--- BEGIN ---

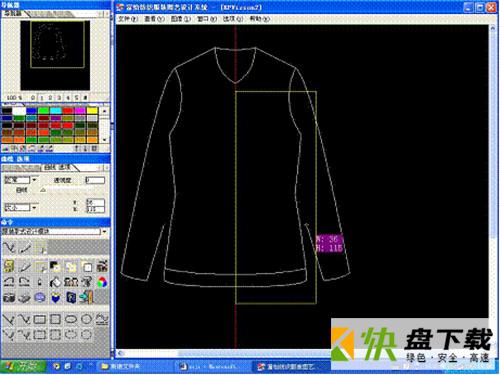
Task: Select the ellipse shape tool
Action: [x=71, y=319]
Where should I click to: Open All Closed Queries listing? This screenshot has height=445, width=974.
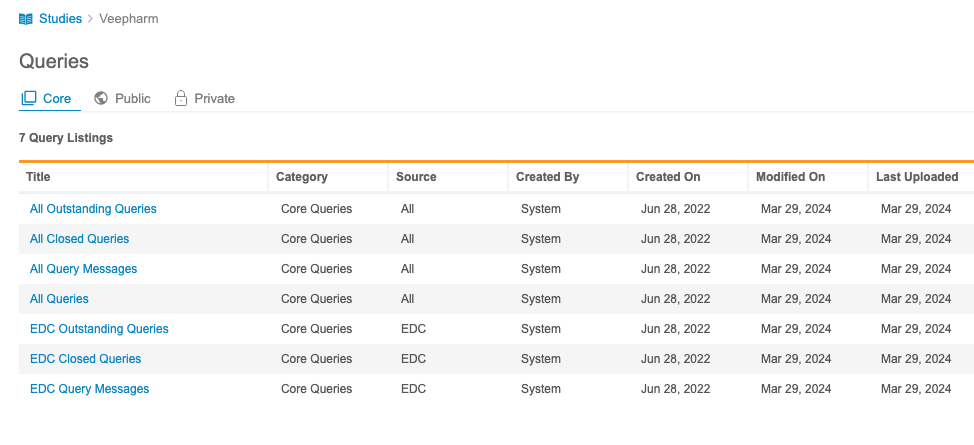point(79,239)
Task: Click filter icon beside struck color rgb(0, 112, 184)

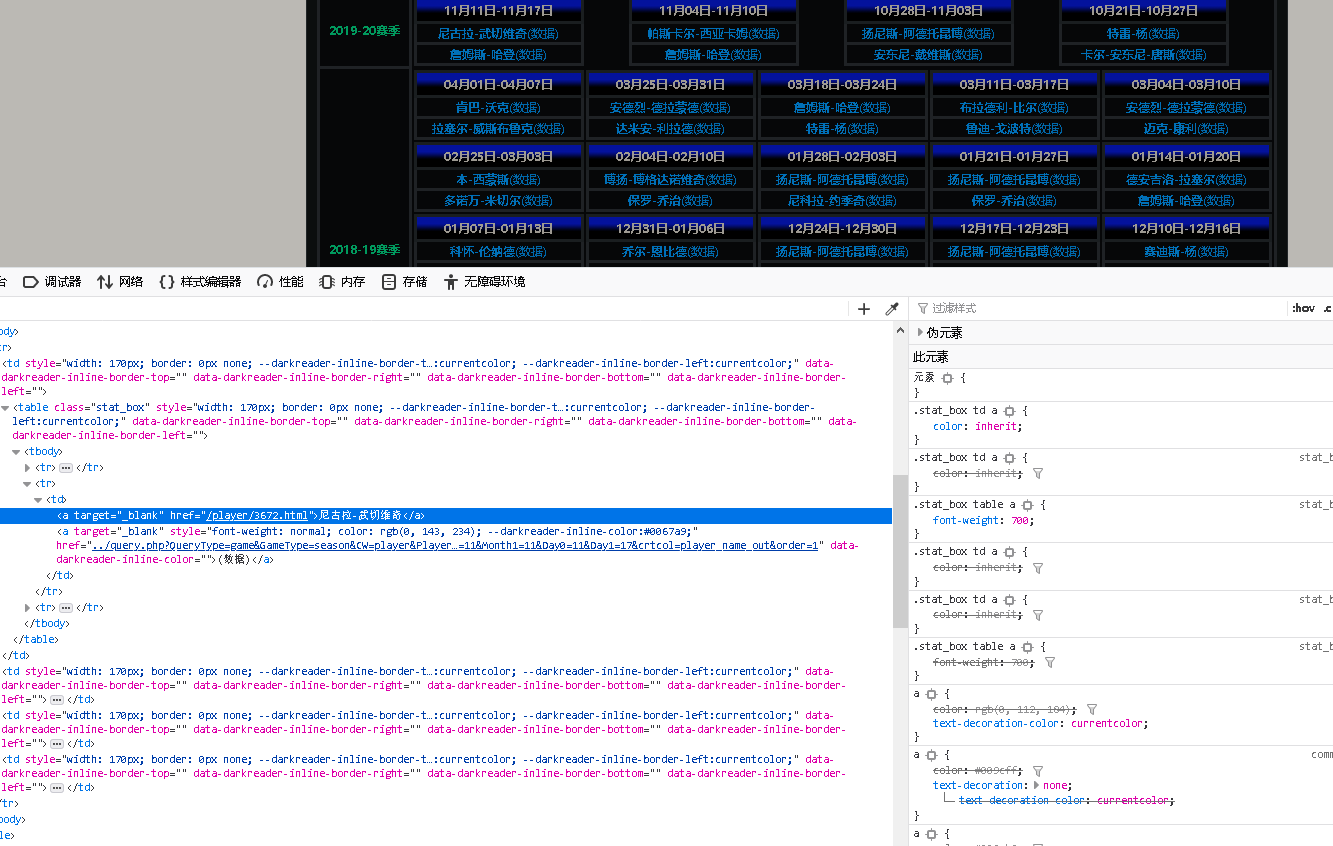Action: tap(1091, 709)
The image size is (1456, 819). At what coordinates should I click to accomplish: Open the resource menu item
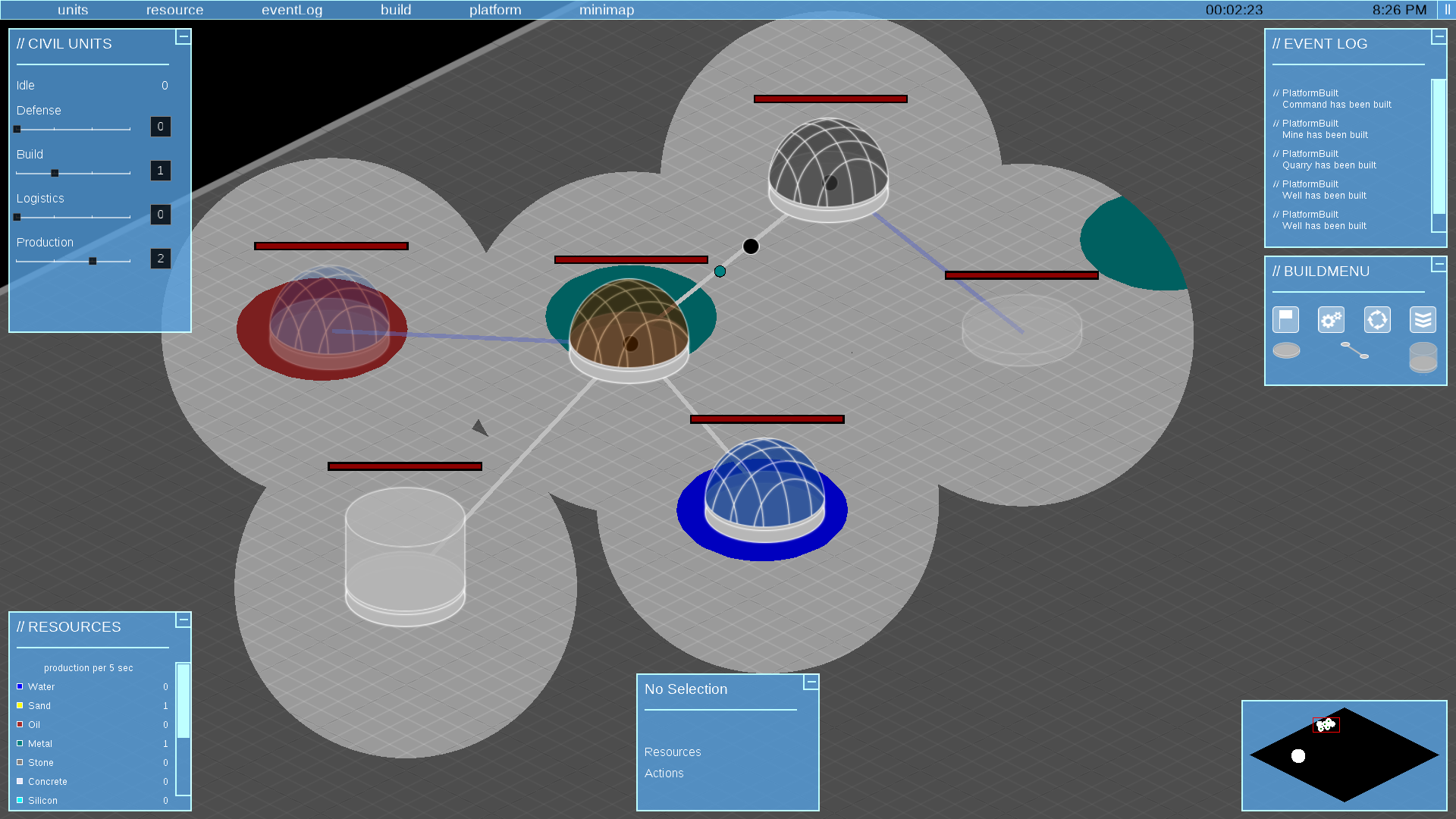click(174, 10)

--- END ---

EXERCISE TASK ->
Reproduce the data above verbatim, line for line, leaving out the pictures.

RESULT FOR THIS TASK ->
Task: Select the ellipse shape tool
Action: [x=71, y=319]
Where should I click to: Open All Closed Queries listing? This screenshot has height=445, width=974.
point(79,239)
Task: Click filter icon beside struck color rgb(0, 112, 184)

Action: tap(1091, 709)
The image size is (1456, 819). At what coordinates should I click to accomplish: Open the resource menu item
click(174, 10)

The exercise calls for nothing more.